(Excerpts from a dataset)
----

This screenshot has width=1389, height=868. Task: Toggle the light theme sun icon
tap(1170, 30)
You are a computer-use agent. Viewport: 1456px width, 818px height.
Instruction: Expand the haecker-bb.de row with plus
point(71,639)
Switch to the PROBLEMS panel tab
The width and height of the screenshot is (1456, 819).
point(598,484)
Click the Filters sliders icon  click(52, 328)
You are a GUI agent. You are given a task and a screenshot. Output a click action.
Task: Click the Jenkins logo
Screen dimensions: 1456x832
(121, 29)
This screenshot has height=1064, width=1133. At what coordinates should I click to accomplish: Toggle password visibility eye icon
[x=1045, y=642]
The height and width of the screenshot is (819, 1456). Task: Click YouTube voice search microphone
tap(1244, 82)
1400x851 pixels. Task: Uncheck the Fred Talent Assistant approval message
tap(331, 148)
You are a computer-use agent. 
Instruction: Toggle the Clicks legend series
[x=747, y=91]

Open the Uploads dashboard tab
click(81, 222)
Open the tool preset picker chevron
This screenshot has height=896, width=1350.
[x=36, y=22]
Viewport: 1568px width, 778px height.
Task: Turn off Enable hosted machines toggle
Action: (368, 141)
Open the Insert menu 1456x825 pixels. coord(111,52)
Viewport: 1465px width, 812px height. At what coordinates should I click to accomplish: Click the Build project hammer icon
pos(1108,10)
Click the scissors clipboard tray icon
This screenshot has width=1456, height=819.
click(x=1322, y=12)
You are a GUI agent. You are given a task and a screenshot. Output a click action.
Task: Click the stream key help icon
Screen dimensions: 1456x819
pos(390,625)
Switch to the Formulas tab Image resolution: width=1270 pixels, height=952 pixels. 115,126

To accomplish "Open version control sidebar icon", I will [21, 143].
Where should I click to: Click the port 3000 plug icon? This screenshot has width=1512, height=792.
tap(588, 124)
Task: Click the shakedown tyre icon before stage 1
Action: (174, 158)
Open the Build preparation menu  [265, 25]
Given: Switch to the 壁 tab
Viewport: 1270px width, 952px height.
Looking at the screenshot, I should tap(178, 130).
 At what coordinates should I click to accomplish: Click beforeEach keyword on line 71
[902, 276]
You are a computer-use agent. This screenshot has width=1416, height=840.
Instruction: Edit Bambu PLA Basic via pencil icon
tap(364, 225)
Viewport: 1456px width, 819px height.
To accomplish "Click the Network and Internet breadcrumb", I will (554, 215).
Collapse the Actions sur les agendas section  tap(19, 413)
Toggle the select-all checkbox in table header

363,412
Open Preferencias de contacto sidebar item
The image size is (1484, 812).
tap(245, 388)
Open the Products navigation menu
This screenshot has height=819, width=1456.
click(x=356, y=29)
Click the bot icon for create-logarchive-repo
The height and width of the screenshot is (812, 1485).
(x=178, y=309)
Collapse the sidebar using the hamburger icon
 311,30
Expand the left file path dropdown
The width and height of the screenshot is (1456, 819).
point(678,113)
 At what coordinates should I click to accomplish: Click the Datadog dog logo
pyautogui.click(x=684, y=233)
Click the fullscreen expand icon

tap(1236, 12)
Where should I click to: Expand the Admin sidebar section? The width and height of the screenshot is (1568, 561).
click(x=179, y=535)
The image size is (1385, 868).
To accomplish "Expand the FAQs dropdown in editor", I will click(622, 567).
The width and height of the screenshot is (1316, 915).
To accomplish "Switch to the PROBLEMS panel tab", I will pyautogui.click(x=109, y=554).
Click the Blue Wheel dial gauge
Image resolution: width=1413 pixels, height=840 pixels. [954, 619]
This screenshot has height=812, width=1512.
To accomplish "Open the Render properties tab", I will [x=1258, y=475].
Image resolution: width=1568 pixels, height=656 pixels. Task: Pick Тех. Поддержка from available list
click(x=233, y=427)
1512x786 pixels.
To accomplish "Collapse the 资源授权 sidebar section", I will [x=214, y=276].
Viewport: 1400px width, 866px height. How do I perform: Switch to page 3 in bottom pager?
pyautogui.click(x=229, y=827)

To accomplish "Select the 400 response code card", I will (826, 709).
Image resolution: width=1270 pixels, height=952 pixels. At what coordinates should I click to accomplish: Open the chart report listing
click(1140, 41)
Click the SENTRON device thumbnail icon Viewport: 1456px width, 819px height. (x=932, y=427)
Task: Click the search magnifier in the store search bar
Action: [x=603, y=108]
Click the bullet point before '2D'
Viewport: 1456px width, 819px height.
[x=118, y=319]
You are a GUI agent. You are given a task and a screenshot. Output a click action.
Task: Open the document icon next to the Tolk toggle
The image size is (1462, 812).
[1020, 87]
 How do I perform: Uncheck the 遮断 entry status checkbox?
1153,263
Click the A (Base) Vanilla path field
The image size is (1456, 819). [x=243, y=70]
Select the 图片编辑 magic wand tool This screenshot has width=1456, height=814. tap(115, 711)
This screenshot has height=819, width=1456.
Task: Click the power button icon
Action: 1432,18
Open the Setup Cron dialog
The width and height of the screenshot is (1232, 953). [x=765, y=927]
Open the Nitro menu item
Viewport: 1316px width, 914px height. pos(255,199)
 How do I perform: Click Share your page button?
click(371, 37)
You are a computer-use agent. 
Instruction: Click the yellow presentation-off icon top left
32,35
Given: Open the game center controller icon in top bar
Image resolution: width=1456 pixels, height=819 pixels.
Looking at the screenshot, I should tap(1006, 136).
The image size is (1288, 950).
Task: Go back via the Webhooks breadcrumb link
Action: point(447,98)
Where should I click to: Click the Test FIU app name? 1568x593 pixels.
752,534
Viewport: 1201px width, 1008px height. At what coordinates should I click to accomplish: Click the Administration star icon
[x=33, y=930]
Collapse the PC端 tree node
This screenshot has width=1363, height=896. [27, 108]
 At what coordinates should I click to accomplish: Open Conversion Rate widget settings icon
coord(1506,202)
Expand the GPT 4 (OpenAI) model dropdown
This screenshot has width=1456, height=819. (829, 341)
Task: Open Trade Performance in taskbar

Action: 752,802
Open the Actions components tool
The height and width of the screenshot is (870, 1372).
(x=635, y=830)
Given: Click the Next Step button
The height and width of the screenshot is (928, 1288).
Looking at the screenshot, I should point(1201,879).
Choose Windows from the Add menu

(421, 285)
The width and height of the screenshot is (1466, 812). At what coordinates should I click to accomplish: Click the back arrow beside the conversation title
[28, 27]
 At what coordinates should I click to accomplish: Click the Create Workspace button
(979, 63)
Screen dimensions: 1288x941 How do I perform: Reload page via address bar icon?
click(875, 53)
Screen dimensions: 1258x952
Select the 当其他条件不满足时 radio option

----

Every entry should be duplicated exactly as written.

This screenshot has width=1389, height=868. Task: Toggle the light theme sun icon
tap(1170, 30)
You are a computer-use agent. Viewport: 1456px width, 818px height.
Instruction: Expand the haecker-bb.de row with plus
point(71,639)
Switch to the PROBLEMS panel tab
The width and height of the screenshot is (1456, 819).
point(598,484)
Click the Filters sliders icon  click(52, 328)
You are a GUI agent. You are given a task and a screenshot. Output a click action.
Task: Click the Jenkins logo
Screen dimensions: 1456x832
(121, 29)
This screenshot has height=1064, width=1133. At what coordinates should I click to accomplish: Toggle password visibility eye icon
[x=1045, y=642]
The height and width of the screenshot is (819, 1456). Task: Click YouTube voice search microphone
tap(1244, 82)
1400x851 pixels. Task: Uncheck the Fred Talent Assistant approval message
tap(331, 148)
You are a computer-use agent. 
Instruction: Toggle the Clicks legend series
[x=747, y=91]

Open the Uploads dashboard tab
click(81, 222)
Open the tool preset picker chevron
This screenshot has height=896, width=1350.
[x=36, y=22]
Viewport: 1568px width, 778px height.
Task: Turn off Enable hosted machines toggle
Action: (368, 141)
Open the Insert menu 1456x825 pixels. coord(111,52)
Viewport: 1465px width, 812px height. At what coordinates should I click to accomplish: Click the Build project hammer icon
pos(1108,10)
Click the scissors clipboard tray icon
This screenshot has width=1456, height=819.
click(x=1322, y=12)
You are a GUI agent. You are given a task and a screenshot. Output a click action.
Task: Click the stream key help icon
Screen dimensions: 1456x819
pos(390,625)
Switch to the Formulas tab Image resolution: width=1270 pixels, height=952 pixels. 115,126

To accomplish "Open version control sidebar icon", I will [21, 143].
Where should I click to: Click the port 3000 plug icon? This screenshot has width=1512, height=792.
tap(588, 124)
Task: Click the shakedown tyre icon before stage 1
Action: (174, 158)
Open the Build preparation menu  [265, 25]
Given: Switch to the 壁 tab
Viewport: 1270px width, 952px height.
Looking at the screenshot, I should tap(178, 130).
 At what coordinates should I click to accomplish: Click beforeEach keyword on line 71
[902, 276]
You are a computer-use agent. This screenshot has width=1416, height=840.
Instruction: Edit Bambu PLA Basic via pencil icon
tap(364, 225)
Viewport: 1456px width, 819px height.
To accomplish "Click the Network and Internet breadcrumb", I will (554, 215).
Collapse the Actions sur les agendas section  tap(19, 413)
Toggle the select-all checkbox in table header

363,412
Open Preferencias de contacto sidebar item
The image size is (1484, 812).
tap(245, 388)
Open the Products navigation menu
This screenshot has height=819, width=1456.
click(x=356, y=29)
Click the bot icon for create-logarchive-repo
The height and width of the screenshot is (812, 1485).
(x=178, y=309)
Collapse the sidebar using the hamburger icon
 311,30
Expand the left file path dropdown
The width and height of the screenshot is (1456, 819).
point(678,113)
 At what coordinates should I click to accomplish: Click the Datadog dog logo
pyautogui.click(x=684, y=233)
Click the fullscreen expand icon

tap(1236, 12)
Where should I click to: Expand the Admin sidebar section? The width and height of the screenshot is (1568, 561).
click(x=179, y=535)
The image size is (1385, 868).
To accomplish "Expand the FAQs dropdown in editor", I will click(622, 567).
The width and height of the screenshot is (1316, 915).
To accomplish "Switch to the PROBLEMS panel tab", I will pyautogui.click(x=109, y=554).
Click the Blue Wheel dial gauge
Image resolution: width=1413 pixels, height=840 pixels. [954, 619]
This screenshot has height=812, width=1512.
To accomplish "Open the Render properties tab", I will [x=1258, y=475].
Image resolution: width=1568 pixels, height=656 pixels. Task: Pick Тех. Поддержка from available list
click(x=233, y=427)
1512x786 pixels.
To accomplish "Collapse the 资源授权 sidebar section", I will [x=214, y=276].
Viewport: 1400px width, 866px height. How do I perform: Switch to page 3 in bottom pager?
pyautogui.click(x=229, y=827)

To accomplish "Select the 400 response code card", I will (826, 709).
Image resolution: width=1270 pixels, height=952 pixels. At what coordinates should I click to accomplish: Open the chart report listing
click(1140, 41)
Click the SENTRON device thumbnail icon Viewport: 1456px width, 819px height. (x=932, y=427)
Task: Click the search magnifier in the store search bar
Action: [x=603, y=108]
Click the bullet point before '2D'
Viewport: 1456px width, 819px height.
[x=118, y=319]
You are a GUI agent. You are given a task and a screenshot. Output a click action.
Task: Open the document icon next to the Tolk toggle
The image size is (1462, 812).
[1020, 87]
 How do I perform: Uncheck the 遮断 entry status checkbox?
1153,263
Click the A (Base) Vanilla path field
The image size is (1456, 819). [x=243, y=70]
Select the 图片编辑 magic wand tool This screenshot has width=1456, height=814. tap(115, 711)
This screenshot has height=819, width=1456.
Task: Click the power button icon
Action: 1432,18
Open the Setup Cron dialog
The width and height of the screenshot is (1232, 953). [x=765, y=927]
Open the Nitro menu item
Viewport: 1316px width, 914px height. pos(255,199)
 How do I perform: Click Share your page button?
click(371, 37)
You are a computer-use agent. 
Instruction: Click the yellow presentation-off icon top left
32,35
Given: Open the game center controller icon in top bar
Image resolution: width=1456 pixels, height=819 pixels.
Looking at the screenshot, I should tap(1006, 136).
The image size is (1288, 950).
Task: Go back via the Webhooks breadcrumb link
Action: point(447,98)
Where should I click to: Click the Test FIU app name? 1568x593 pixels.
752,534
Viewport: 1201px width, 1008px height. At what coordinates should I click to accomplish: Click the Administration star icon
[x=33, y=930]
Collapse the PC端 tree node
This screenshot has width=1363, height=896. [27, 108]
 At what coordinates should I click to accomplish: Open Conversion Rate widget settings icon
coord(1506,202)
Expand the GPT 4 (OpenAI) model dropdown
This screenshot has width=1456, height=819. (829, 341)
Task: Open Trade Performance in taskbar

Action: 752,802
Open the Actions components tool
The height and width of the screenshot is (870, 1372).
(x=635, y=830)
Given: Click the Next Step button
The height and width of the screenshot is (928, 1288).
Looking at the screenshot, I should point(1201,879).
Choose Windows from the Add menu

(421, 285)
The width and height of the screenshot is (1466, 812). At what coordinates should I click to accomplish: Click the back arrow beside the conversation title
[28, 27]
 At what coordinates should I click to accomplish: Click the Create Workspace button
(979, 63)
Screen dimensions: 1288x941 How do I perform: Reload page via address bar icon?
click(875, 53)
Screen dimensions: 1258x952
Select the 当其他条件不满足时 radio option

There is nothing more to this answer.